SUPREME COURT OF THE UNITED STATES

_________________

No. 18–6662

_________________

EDDIE LEE SHULAR, PETITIONER v. UNITED STATES

on writ of certiorari to the united states court of appeals for the eleventh circuit

[February 26, 2020]

Justice Ginsburg delivered the opinion of the Court.

The Armed Career Criminal Act (ACCA), 18 U. S. C. §924(e), mandates a 15-year minimum sentence of imprisonment for certain defendants with prior convictions for a “serious drug offense.” A state offense ranks as a “serious drug offense” only if it “involv[es] manufacturing, distributing, or possessing with intent to manufacture or dis- tribute, a controlled substance.” §924(e)(2)(A)(ii). This case concerns the methodology courts use to apply that definition.

While the parties agree that a court should look to the state offense’s elements, they disagree over what the court should measure those elements against. In the Government’s view, the court should ask whether those elements involve the conduct identified in §924(e)(2)(A)(ii)—namely, “manufacturing, distributing, or possessing with intent to manufacture or distribute, a controlled substance.” Petitioner Eddie Lee Shular, however, contends that the terms employed in the statute identify not conduct, but offenses. In his view, those terms are shorthand for the elements of the offenses as commonly understood. According to Shular, the court must first identify the elements of the “generic” offense, then ask whether the elements of the state offense match those of the generic crime.

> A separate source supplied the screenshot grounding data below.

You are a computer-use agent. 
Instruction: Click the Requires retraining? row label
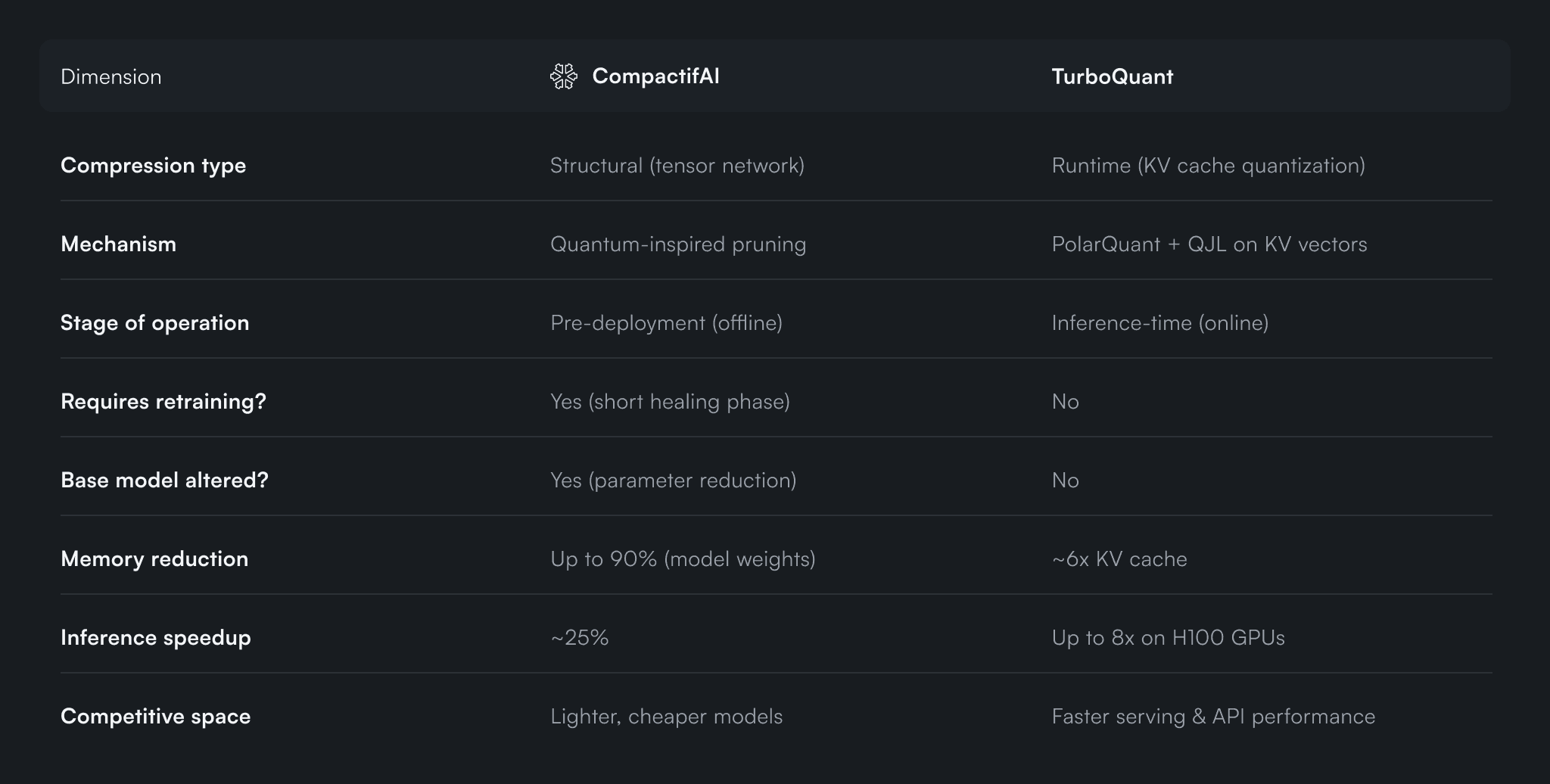point(163,402)
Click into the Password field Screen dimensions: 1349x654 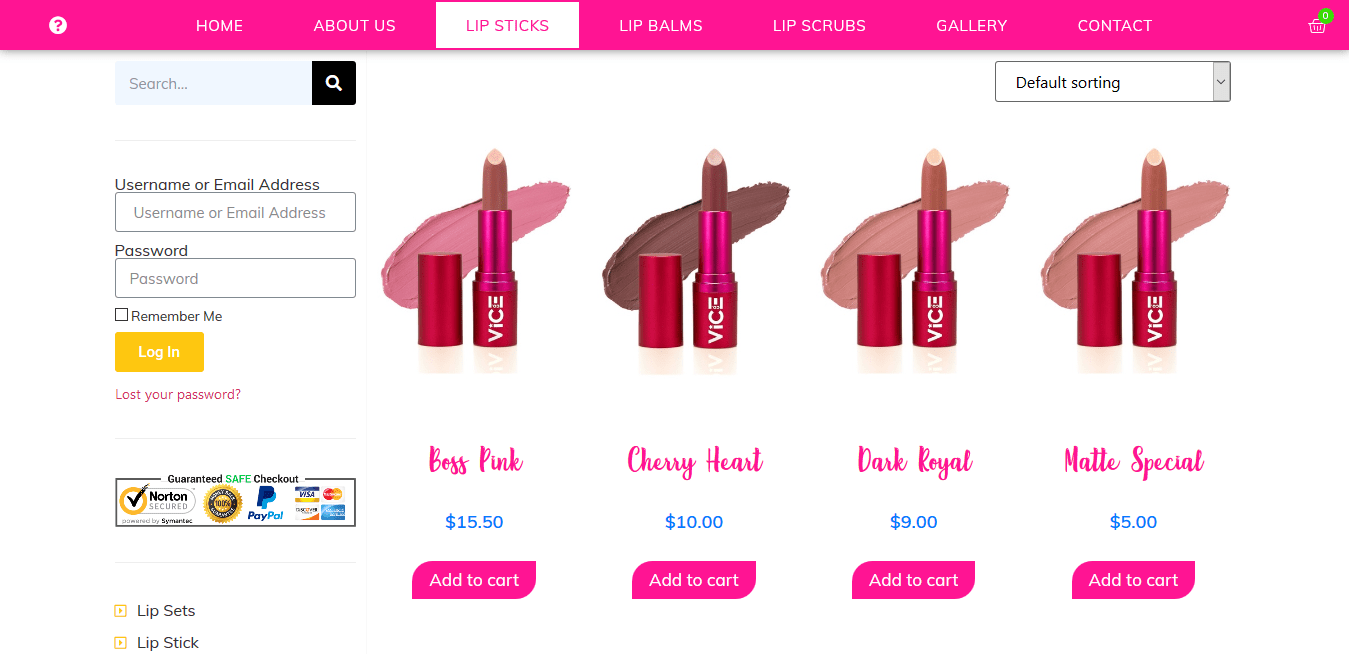tap(235, 278)
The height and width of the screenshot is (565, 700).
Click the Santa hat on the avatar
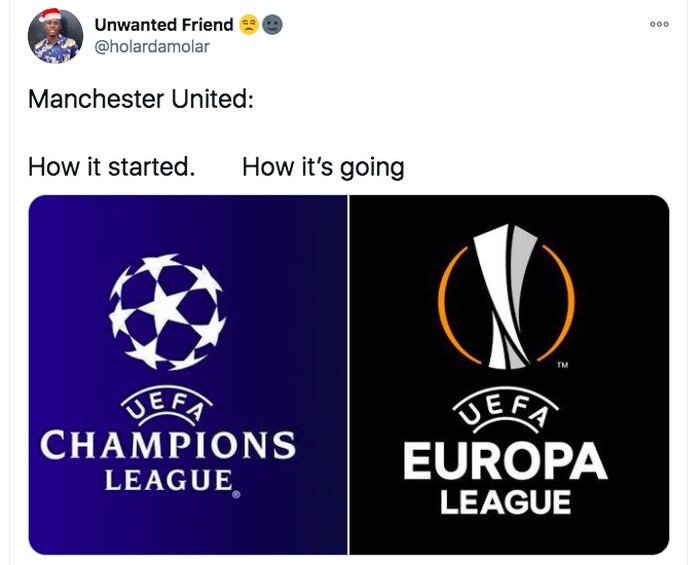[49, 15]
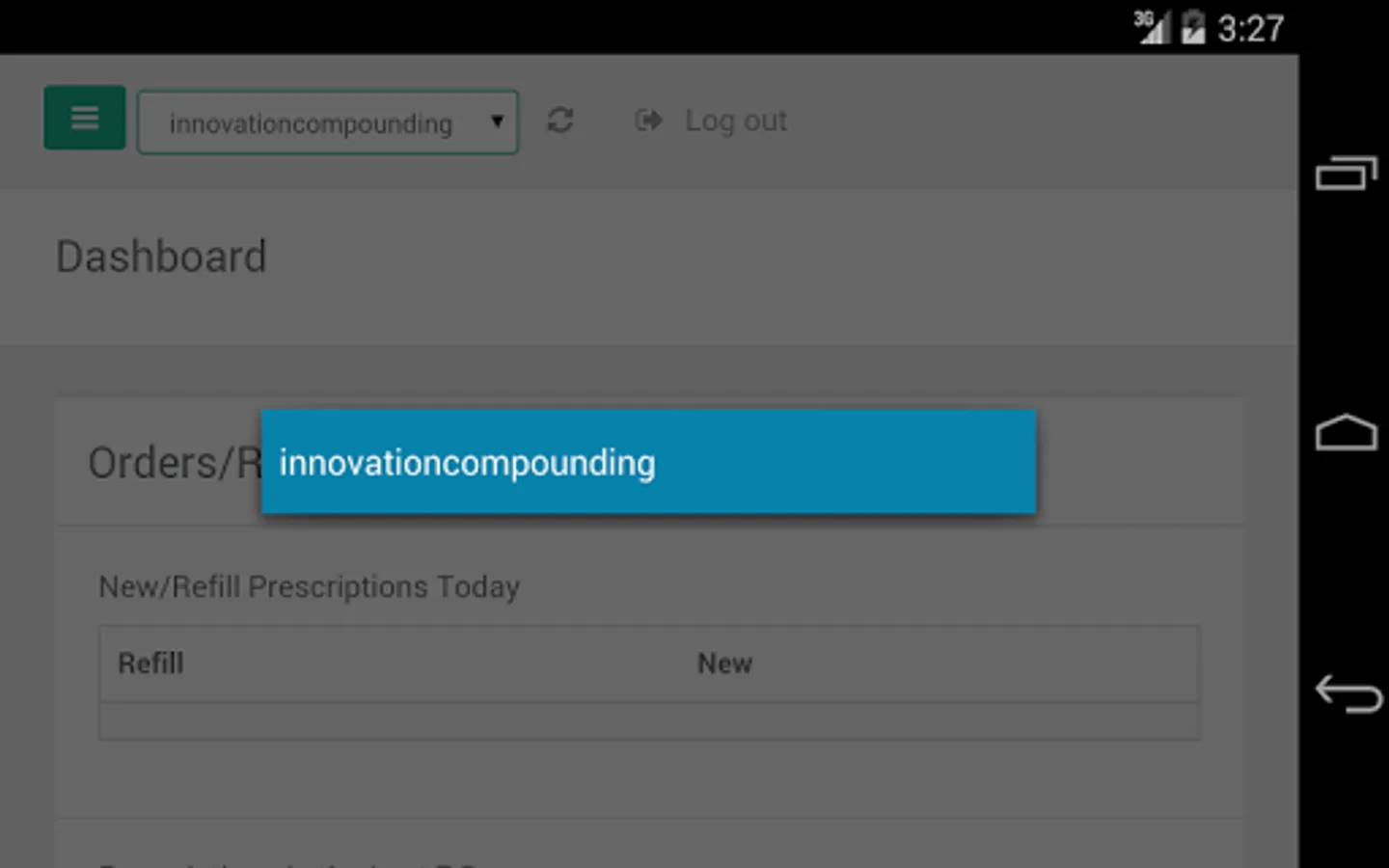This screenshot has height=868, width=1389.
Task: Open the recent apps button
Action: point(1347,174)
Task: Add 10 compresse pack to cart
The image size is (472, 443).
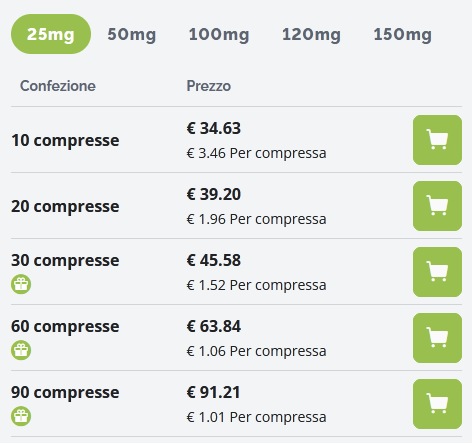Action: (437, 140)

Under the approach he advances, Shular argues, his sentence is not subject to ACCA enhancement. The generic offenses named in §924(e)(2)(A)(ii), as Shular understands them, include a mens rea element of knowledge that the substance is illicit. He emphasizes that his prior convictions were for state offenses that do not make knowledge of the substance’s illegality an element of the offense; the state offenses, he therefore maintains, do not match the generic offenses in §924(e)(2)(A)(ii).

The question presented: Does §924(e)(2)(A)(ii)’s “serious drug offense” definition call for a comparison to a generic offense? We hold it does not. The “serious drug offense” definition requires only that the state offense involve the conduct specified in the federal statute; it does not require that the state offense match certain generic offenses.

I

Ordinarily, a defendant convicted of being a felon in possession of a firearm, in violation of §922(g)(1), faces a maximum sentence of ten years. §924(a)(2). If the offender’s prior criminal record includes at least three convictions for “serious drug offense[s]” or “violent felon[ies],” however, ACCA mandates a minimum sentence of 15 years. §924(e)(1).

To determine whether an offender’s prior convictions qualify for ACCA enhancement, we have used a “categorical approach,” under which we look “only to the statutory definitions of the prior offenses.” Taylor v. United States, 495 U.S. 575, 600 (1990). Under this approach, we consider neither “the particular facts underlying the prior convictions” nor “the label a State assigns to [the] crime[s].” Mathis v. United States, 579 U. S. ___, ___ (2016) (slip op., at 8) (internal quotation marks and alterations omitted). So, for example, to apply ACCA’s provision defining “violent felony” to include “burglary,” §924(e)(2)(B)(ii), we ask only whether the elements of the prior conviction constitute burglary; we do not ask what the person did or whether the offense of conviction was named “burglary.”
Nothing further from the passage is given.